Most computations involve a series of kernel calls. A single-pass algorithm uses a single rasterization process, while a multi-pass algorithm is composed of multiple rasterization processes. A kernel is initiated with a stream of vertices issued by the host CPU. Since the shape of a matrix or a vector is rectangular, kernels for typical linear algebra operations are initiated by drawing a rectangle with four vertices. A kernel processes the entire stream of fragments generated from the stream of vertices before a subsequent kernel is initiated. Kernel calls are managed by the GPU driver, so the CPU can compute and issue kernel calls asynchronously.
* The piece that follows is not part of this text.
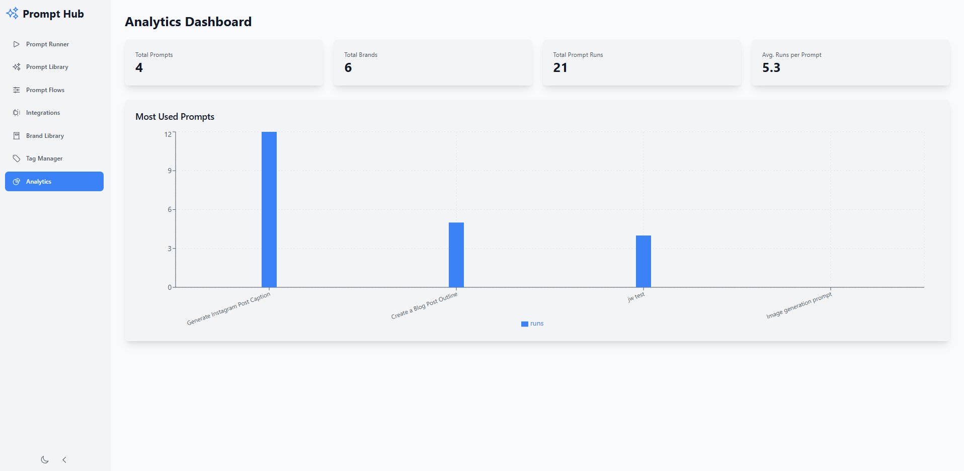Screen dimensions: 964x471
Task: Click the Prompt Flows sliders icon
Action: 17,90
The architecture of the GPU is not much different from that of the ILLIAC IV, a machine from the mid-1970s. This machine had 4 control units (CUs) and 256 processing elements (PEs) [13]. The PEs synchronously executed commands from the CUs. Unlike typical GPUs, up to four PEs could communicate with each other.
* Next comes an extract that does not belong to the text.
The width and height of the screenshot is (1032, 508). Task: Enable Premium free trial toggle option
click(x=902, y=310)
A more recent GPU, the GeForce 8800 GTX, has a set of MPs (multiprocessors) each of which has multiple SPs (single processors) [21]. Moreover, each MP supports threaded computing. SPs in a single MP share memory and execute the same instruction at a particular cycle. Different MPs can independently execute different instructions. GPUs are evolving to look more and more like general-purpose parallel machines.
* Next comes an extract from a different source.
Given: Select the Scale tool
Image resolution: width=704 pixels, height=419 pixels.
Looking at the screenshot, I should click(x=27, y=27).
2.2. GPU programming. The core of GPU programming is the kernel. Kernels are written in specialized shading languages such as C for graphics (Cg) [14], high level shader language (HLSL) [16], and OpenGL shading language (GLSL) [24]. Shapes are drawn through a graphics application programming interface (API). Open graphics library (OpenGL) [28] is one of the most widely used APIs in various platforms including Windows and Linux. DirectX [17] is widely used for developing applications for Windows. In our work we use Cg and OpenGL on a GeForce 7 Series GPU.

To make programming easier, Buck et al. introduced BrookGPU [2] which provides abstraction for kernels and simplifies implementation and invocation of kernels. With BrookGPU, drawing a shape is replaced by invoking a kernel just as we would invoke a function written in the C programming language [23]. In addition, BrookGPU offers a convenient invocation of a parallel reduction operation such as computing the minimum, maximum or arithmetic sum of a stream, which abstracts O(log n) passes of a multi-pass rendering algorithm. Despite those convenient features, we cannot use BrookGPU because it does not support triangular rasterization, which is key to exploiting the structure of symmetric or triangular matrices.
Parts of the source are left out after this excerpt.